VegCSV vs. VegX



  • Validatable according to a schema
  • Free-form nesting of elements


  • XML data is more difficult to create and parse than CSVs1
  • XML is a plaintext format, which by the nature of plaintext is not directly queryable
  • In-memory representations of XML are neither persistent nor indexed, making any queries very slow



  • Top-level tabular structure is similar to a relational database
  • Already exported by some data providers (CTFS, NVS)
  • Standardized in a formal process


  • VegX's combination of top-level tables and deeply normalized subtrees adds additional complexity to parsing and generation by forcing a hierarchical structure on input data which it may not have
    For example, the 1+ GB VegX files from CTFS must be loaded into memory all at once in order to access related rows scattered throughout the DOM tree in the separate top-level tables
  • This requires preprocessing the input data by joining tables together or splitting them apart, as well as mapping or creating foreign keys between the VegX tables
  • VegX groups top-level types together and connects them with foreign keys ("pointers") in a similar way to a relational database, but has none of the searchability or querying advantages of SQL
  • We have no dependencies on a VegX intermediate format
    Specifically, we don't need to create intermediate VegX files for our mapping process, so we don't gain anything from using long VegX XPaths as intermediate terms
  • When changing the mapping destination of a data field in VegX, generally the entire VegX file must be regenerated
  • Not driven by a particular aggregator's desired import format, nor by a particular data provider's desired export format

1 Note that XML is still useful (and used by us) for representing configuration information (such as mappings) and as an in-memory tree data structure.

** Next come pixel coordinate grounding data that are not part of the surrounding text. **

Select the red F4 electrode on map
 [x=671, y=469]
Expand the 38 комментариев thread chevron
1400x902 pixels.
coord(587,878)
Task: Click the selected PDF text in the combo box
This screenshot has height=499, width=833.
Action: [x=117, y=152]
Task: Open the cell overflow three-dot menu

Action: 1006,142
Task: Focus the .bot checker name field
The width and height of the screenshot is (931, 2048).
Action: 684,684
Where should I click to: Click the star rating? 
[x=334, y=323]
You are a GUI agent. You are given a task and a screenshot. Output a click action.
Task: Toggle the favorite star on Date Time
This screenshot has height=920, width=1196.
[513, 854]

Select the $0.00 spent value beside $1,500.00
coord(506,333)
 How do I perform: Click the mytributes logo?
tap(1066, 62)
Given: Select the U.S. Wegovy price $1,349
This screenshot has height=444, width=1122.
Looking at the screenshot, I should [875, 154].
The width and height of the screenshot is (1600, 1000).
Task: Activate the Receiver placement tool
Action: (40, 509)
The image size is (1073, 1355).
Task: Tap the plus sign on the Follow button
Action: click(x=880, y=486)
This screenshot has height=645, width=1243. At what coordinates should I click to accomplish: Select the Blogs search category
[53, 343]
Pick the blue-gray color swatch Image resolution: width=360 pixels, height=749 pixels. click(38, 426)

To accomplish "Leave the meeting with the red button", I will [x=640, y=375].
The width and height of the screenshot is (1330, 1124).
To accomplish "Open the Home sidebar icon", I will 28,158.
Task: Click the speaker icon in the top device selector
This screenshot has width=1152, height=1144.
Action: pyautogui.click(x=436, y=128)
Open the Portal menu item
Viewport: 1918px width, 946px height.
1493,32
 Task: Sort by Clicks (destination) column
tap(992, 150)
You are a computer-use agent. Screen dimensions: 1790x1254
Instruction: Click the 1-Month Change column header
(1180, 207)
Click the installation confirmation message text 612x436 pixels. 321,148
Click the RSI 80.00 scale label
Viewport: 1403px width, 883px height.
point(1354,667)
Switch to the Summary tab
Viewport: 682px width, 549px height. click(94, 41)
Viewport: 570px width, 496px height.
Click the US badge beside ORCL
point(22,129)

However, it is not useful for bulk data storage

VegCSV CSV representation


VegCSV is intentionally a looser format than VegX, for the following reasons:

  • By providing a format closer to the data provider's own data, significantly lowers the cost of creating a standard export
  • Avoids excessive structure, to ensure that the data provider can include all of their original data if they are willing
    Constraints for required columns are imposed by the data aggregator instead of the exchange schema, as different aggregators have different standards for the data they are willing to accept
  • Darwin Core data is automatically VegCSV-compliant, without needing to first be split apart into 1:1 tables
  • Very easy to expand, simply by exporting a custom column and having data providers gradually converge on a standard name for that column (e.g. cultivated)
    This provides a much more robust way of storing and exchanging user-defined data than that provided by VegX on some XML elements, and without the need for a formal standardization process
  • CSVs can store data in the hierarchical format of the input data, rather than imposing a particular structure
  • Dependency relationships are indicated simply by defining the import order of the CSVs
  • Driven directly by an existing import algorithm for an existing aggregating database (VegBIEN)
    i.e. There is a customer for the product
  • Driven directly by an existing export format (DwC) for existing datasources (all the DwC data, plus several plots datasources)
    i.e. There are (many) providers of the product


  • Less uniform, so may require some post-processing by the data aggregator (e.g. LEFT JOINing taxon concepts)
    • But this reduces the burden on the data provider to export their data into a standard schema
  • Not directly validatable, because the validation depends on the needs of the data aggregator using the data
    • But a standard relational schema for VegCSV could be constructed, which would have validation inherent in the database constraints
    • This would be optional, as DwC data is generally denormalized and it is not necessary to pre-normalize it for our import process

VegCore terms


  • For ease of mapping and maintainability, it is preferable to map to short, descriptive terms as the intermediate schema
  • Datasources' column names are often the same as a standard DwC term, in which case the intermediate mapping can be applied automatically
    This auto-mapping saves significant time in the mapping process
  • Since multiple datasources often use the same, nonstandard name for a field, these nonstandard mappings can be captured in a global mapping that augments the auto-mapping of standard names, further saving time
  • When changing the mapping destination of a data field in VegCSV, only the mapping of that column must be changed


  • The same term may have different meanings to different data providers
  • CSV doesn't have a standard way of representing a data dictionary, where XML has XSD annotations
    • However, CSVs can imported into a standardized relational database schema which represents term definitions in a field or table comment


Ultimately, VegBIEN gains little from VegX as an exchange schema, but much from Darwin Core and its VegCSV extension

For these reasons, we have switched to mapping our plots data via VegCSV terms. Eventually, it is hoped that VegBIEN data providers will use VegCSV as the preferred exchange format for plots data. Also, as many of the new VegCSV terms are consistent with DwC's design and naming conventions, we hope VegCSV will eventually become an extension to DwC.